Understanding the CP2100 or CP2100A Notice
The IRS sends out CP2100 and CP2100A notices twice a year – an initial mailing in September and October and a second mailing in April of the following year. The notices inform employers that the information return is missing a TIN, has
an incorrect name or a combination of both.
Each notice has a list of payees (e.g., employees or independent contractors), or the persons receiving certain types of income payments, with identified TIN issues. Employers need to compare the accounts listed on the notice with their account records and correct or update their data, if necessary. This can also include correcting backup withholding on payments made to payees.
The notices also inform employers that they are responsible for
backup withholding. Payments reported on the information returns listed above are subject to backup withholding if:
- The employer doesn’t have the payee’s TIN when making the reportable payments.
- The employer doesn’t certify their TIN as required for reportable interest, dividend, broker, and barter exchange accounts.
- The IRS tells the employer that the payee gave an incorrect TIN, and the payee doesn’t certify their TIN as required.
- The IRS tells the employer to begin backup withholding because the payee didn’t report all their interest and dividends on their tax return.
Employers are responsible for the amount they failed to backup withhold – and penalties may apply.
If a CP2100 or CP2100A Notice is received, the first step is to determine what is the actual problem. It could be a minor issue like transposed numbers. If this is the case, the payer can simply fi x the records, and sending the payee a B Notice isn’t necessary. For more complex issues, a B Notice will be needed.
Responding To The First Notice
Employers must send a First B Notice and a Form W-9 to a payee after receiving the first CP2100 or CP2100A Notice requesting a correct Name/TIN combination. Businesses have 15 business days from the date of the CP2100A or CP2100 Notice – or the date it was received (whichever is later) – to send a B
Notice to a payee.
Before sending, it’s important to verify that all information on the form is correct, including date, account number and backup withholding rate. When employers receive corrected information from the payee, they should revise their records.
Responding to the Second Notice
Employers must send a second B Notice to a payee after receiving a second CP2100 or CP2100A Notice within a three calendar-year period. This second notice tells the payee to contact the IRS or SSA to obtain the correct Name/TIN
combination.
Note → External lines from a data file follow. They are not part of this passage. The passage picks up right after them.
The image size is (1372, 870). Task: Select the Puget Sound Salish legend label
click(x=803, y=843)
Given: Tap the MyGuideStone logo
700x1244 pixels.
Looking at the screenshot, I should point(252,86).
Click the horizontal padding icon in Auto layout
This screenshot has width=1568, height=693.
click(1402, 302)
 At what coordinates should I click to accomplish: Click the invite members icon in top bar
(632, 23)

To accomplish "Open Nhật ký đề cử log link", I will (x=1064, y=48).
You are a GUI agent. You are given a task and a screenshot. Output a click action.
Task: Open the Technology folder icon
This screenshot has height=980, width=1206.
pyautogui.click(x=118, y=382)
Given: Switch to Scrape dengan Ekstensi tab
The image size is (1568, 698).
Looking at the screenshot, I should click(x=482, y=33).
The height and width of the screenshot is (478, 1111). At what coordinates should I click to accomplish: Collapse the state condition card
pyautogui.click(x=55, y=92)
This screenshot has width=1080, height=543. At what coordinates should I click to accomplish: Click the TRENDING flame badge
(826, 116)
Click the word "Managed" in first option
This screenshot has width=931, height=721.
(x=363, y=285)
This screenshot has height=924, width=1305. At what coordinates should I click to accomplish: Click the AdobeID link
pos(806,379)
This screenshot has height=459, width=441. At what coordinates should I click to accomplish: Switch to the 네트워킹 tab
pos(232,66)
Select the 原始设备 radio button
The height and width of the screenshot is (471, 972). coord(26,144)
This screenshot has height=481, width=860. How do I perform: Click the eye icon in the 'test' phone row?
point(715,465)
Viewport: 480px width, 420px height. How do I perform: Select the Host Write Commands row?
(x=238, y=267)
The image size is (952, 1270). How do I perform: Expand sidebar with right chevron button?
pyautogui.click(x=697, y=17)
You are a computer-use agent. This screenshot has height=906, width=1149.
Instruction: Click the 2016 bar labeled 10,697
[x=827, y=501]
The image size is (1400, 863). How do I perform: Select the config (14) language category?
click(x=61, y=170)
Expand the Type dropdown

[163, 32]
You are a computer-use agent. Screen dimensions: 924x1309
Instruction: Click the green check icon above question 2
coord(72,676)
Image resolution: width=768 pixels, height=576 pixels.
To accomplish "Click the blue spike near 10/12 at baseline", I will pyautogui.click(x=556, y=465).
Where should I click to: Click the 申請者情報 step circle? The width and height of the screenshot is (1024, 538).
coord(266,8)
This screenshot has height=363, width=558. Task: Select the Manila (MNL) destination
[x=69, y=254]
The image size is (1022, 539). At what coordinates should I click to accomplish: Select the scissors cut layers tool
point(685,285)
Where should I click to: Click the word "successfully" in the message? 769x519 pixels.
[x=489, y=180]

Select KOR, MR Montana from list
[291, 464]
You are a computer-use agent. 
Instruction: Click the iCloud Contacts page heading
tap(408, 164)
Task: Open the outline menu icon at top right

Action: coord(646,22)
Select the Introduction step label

As with the first notice, employers have 15 business days to send the second.
The second notice should not include a Form W-9. The employer must receive validation of the payee’s Name/TIN combination from SSA or IRS after sending the second B Notice.
In both cases, it’s important to note that if the payee doesn’t return the signed W-9 Form within 30 days after the first or second notice, the employer should start backup withholding. After that, if the W-9 is received, the employer should stop backup withholding within 30 days.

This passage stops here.